Jun 12th 2018, 10:23
Blog 12th June 2018
In this week’s blog, I refer to: Public Finance; Brexit; European Union; CIPFA; Inside Housing; Aspire Housing Association; Impact Housing Association; Riverside Group; Regulator of Social Housing; Local Government Chronicle; Homes England; HM Treasury; the New European; Brighton & Hove City Council; Local Government; Housing; Local Authority Housing Finance; Seminars and Training.
While ‘Brexit’ is very much in the news, its implications for public services are rarely covered. However, in this week’s ‘Public Finance’ magazine it is reported that:
“The public sector looks less than combat ready for what may be coming down the tracks. Senior council finance officers say they are worried about the budgetary implications of Brexit. Recent surveys indicate two thirds feel ‘pessimistic’ about its impact on local financial sustainability, notably in some heavily Brexit-supporting areas such as the Northeast.”

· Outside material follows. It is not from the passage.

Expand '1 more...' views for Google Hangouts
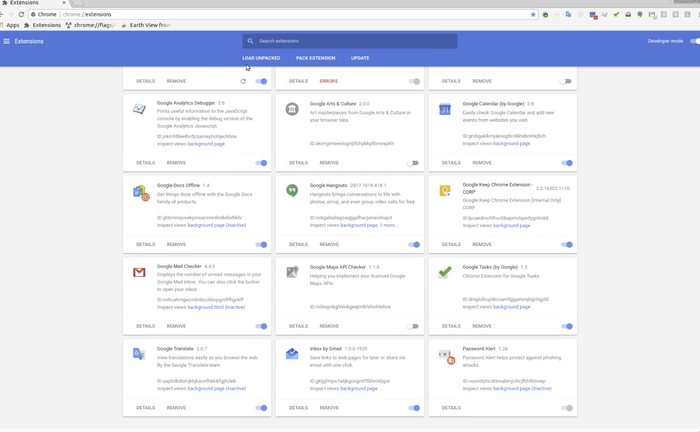 click(388, 225)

According to the government’s own analysis, a standard free trade agreement with the European Union could cost the exchequer up to £60billion a year. This would obviously have implications for public budgets. There are also concerns about recruitment of staff if the free movement of labour comes to an end, and whether the existing European Union programmes of regional aid will be replaced with adequate United Kingdom programmes.

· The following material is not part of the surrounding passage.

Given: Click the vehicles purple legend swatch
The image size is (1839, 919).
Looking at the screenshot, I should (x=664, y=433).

And Rob Whiteman, Chief Executive of the Chartered Institute of Public Finance & Accountancy, has said that:
“We have a government that is obviously very tied up in Brexit… As a result, local government is in an uncertain place for the next ten years.”
Last week’s ‘Inside Housing’ included an interesting piece by Sinead Butters, the Chief Executive of Aspire Housing Association and Chair of ‘Place-shapers’. She describes the ‘housing crisis’ as follows:
“We aren’t building enough homes – only half of what we need. It takes nineteen years to save for a deposit today; it was three years when I bought a house in 1988.

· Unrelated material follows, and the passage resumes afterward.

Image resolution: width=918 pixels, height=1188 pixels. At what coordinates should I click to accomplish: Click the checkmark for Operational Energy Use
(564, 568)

“Homelessness has increased by 48% in just eight years. There will be a 25% increase in people over 65 with care needs by 2025. Technological advancement continues, with even now 85% of sixteen to 75-year olds having access to a mobile phone.
“In-work poverty is set to worsen as wages stagnate and house prices increase, and the gap between rich and por, between failing cities and thriving cities, will also widen. And there is no money.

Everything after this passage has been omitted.